# Integration partial fractions

• Sep 10th 2011, 03:32 AM
celtic1234
Integration partial fractions
Hi all,
IS this correct?
thanks
John

[math}\int \frac{x.dx}{x^2+4x+13}[/tex]
• Sep 10th 2011, 03:38 AM
e^(i*pi)
Re: Integration partial fractions
Quote:

Originally Posted by celtic1234
Hi all,
IS this correct?
thanks
John

$\displaystyle \int \frac{10}{(2x-6)(x+5)}$

You've only stated the question?
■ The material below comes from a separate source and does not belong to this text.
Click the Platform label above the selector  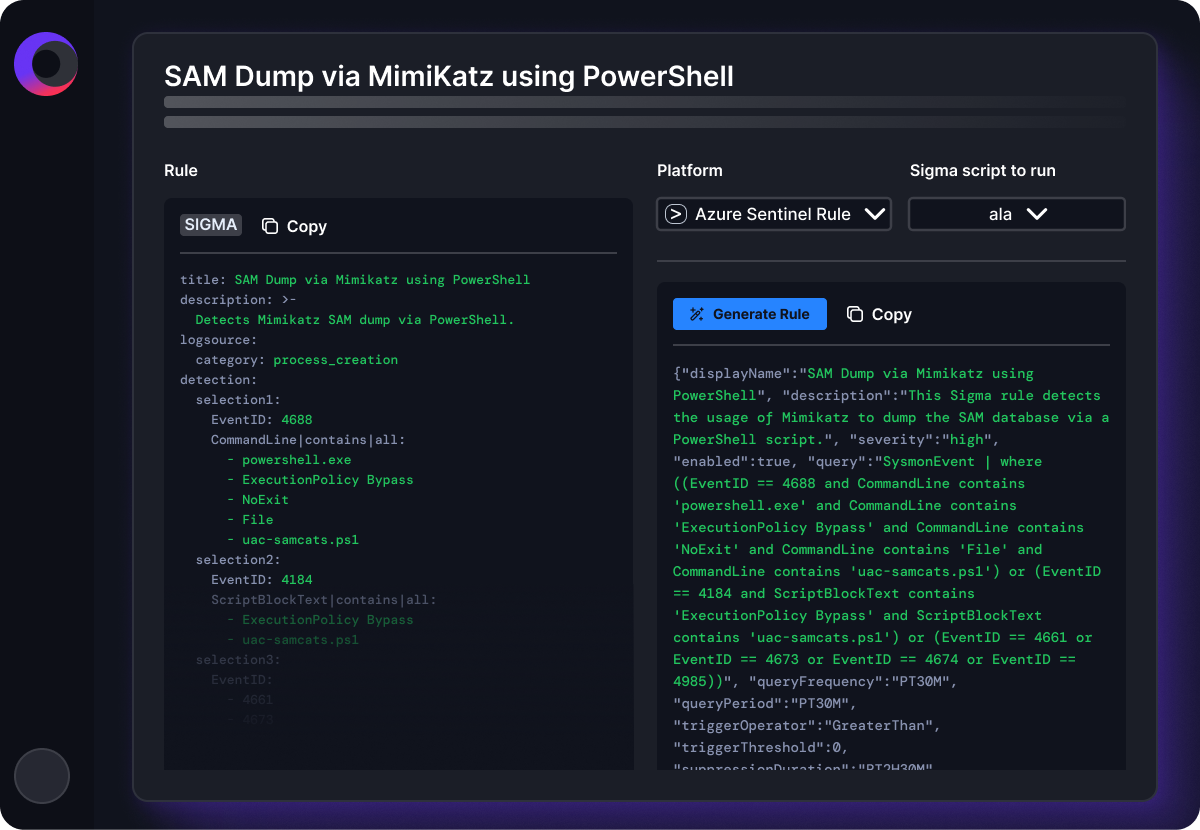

Partial fractions is a good method here but first some algebra:

$\int \dfrac{10}{(2x-6)(x+5)} = \int \dfrac{10}{2(x-3)(x+5)} = 5 \int \dfrac{1}{(x-3)(x+5)}$

$\dfrac{1}{(x-3)(x+5)} = \dfrac{A}{x-3} + \dfrac{B}{x+5} \Leftrightarrow 1 = A(x+5) + B(x-3)$

Can you continue?

edit: That other integral is not an easy one to work out. Are you familiar with trig integrals?
• Sep 10th 2011, 03:42 AM
celtic1234
Re: Integration partial fractions
sorry i am busy in the background trying to get laTex to work-i'll try and sort it ASAP
• Sep 10th 2011, 03:43 AM
e^(i*pi)
Re: Integration partial fractions
Quote:

Originally Posted by celtic1234
sorry i am busy in the background trying to get laTex to work-i'll try and sort it ASAP

Your latex is good. You just need to change the tag from $$...$$ to $$...$$
• Sep 10th 2011, 03:45 AM
celtic1234
Re: Integration partial fractions
I am solving the partial fraction to give A= 5/4 and B=-1/6.

The integral solves as:

$\frac{1}{4}5ln(2x-6) - \frac{1}{6}ln(x+1) +c$

Can you tell me if i am correct?
thanks
John
• Sep 10th 2011, 03:55 AM
e^(i*pi)
Re: Integration partial fractions
Quote:

Originally Posted by celtic1234
I am solving the partial fraction to give A= 5/4 and B=-1/6.

The integral solves as:

$\frac{1}{4}5ln(2x-6) - \frac{1}{6}ln(x+1) +c$

Can you tell me if i am correct?
thanks
John

I get B = -1/8

Sub in x=-5: $1 = B(-5-3) = -8B \Leftrightarrow B = -\dfrac{1}{8}$

Sub in x=3: $1 = 8A \Leftrightarrow A = \dfrac{1}{8}$

Hence $5 \int \dfrac{1}{(x-3)(x+5)} = 5 \left(\int \dfrac{1}{8(x-3)} - \int \dfrac{1}{8(x+5)}\right) = \dfrac{5}{8} \left(\int \dfrac{1}{x-3} - \int \dfrac{1}{x+5}\right)$

$=\dfrac{5}{8} \left( \ln(x-3) - \ln(x+5) + C_1\right) = \dfrac{5}{8} \ln \left(\dfrac{x-3}{x+5}\right) + C \text{ where } C = \dfrac{5}{8}C_1$

Perhaps it would be easier to make a new thread since there seem to be two questions on the go here! Alternatively I can delete my posts regarding the original integral
• Sep 10th 2011, 03:58 AM
celtic1234
Re: Integration partial fractions
ok thanks
i'll do a new thread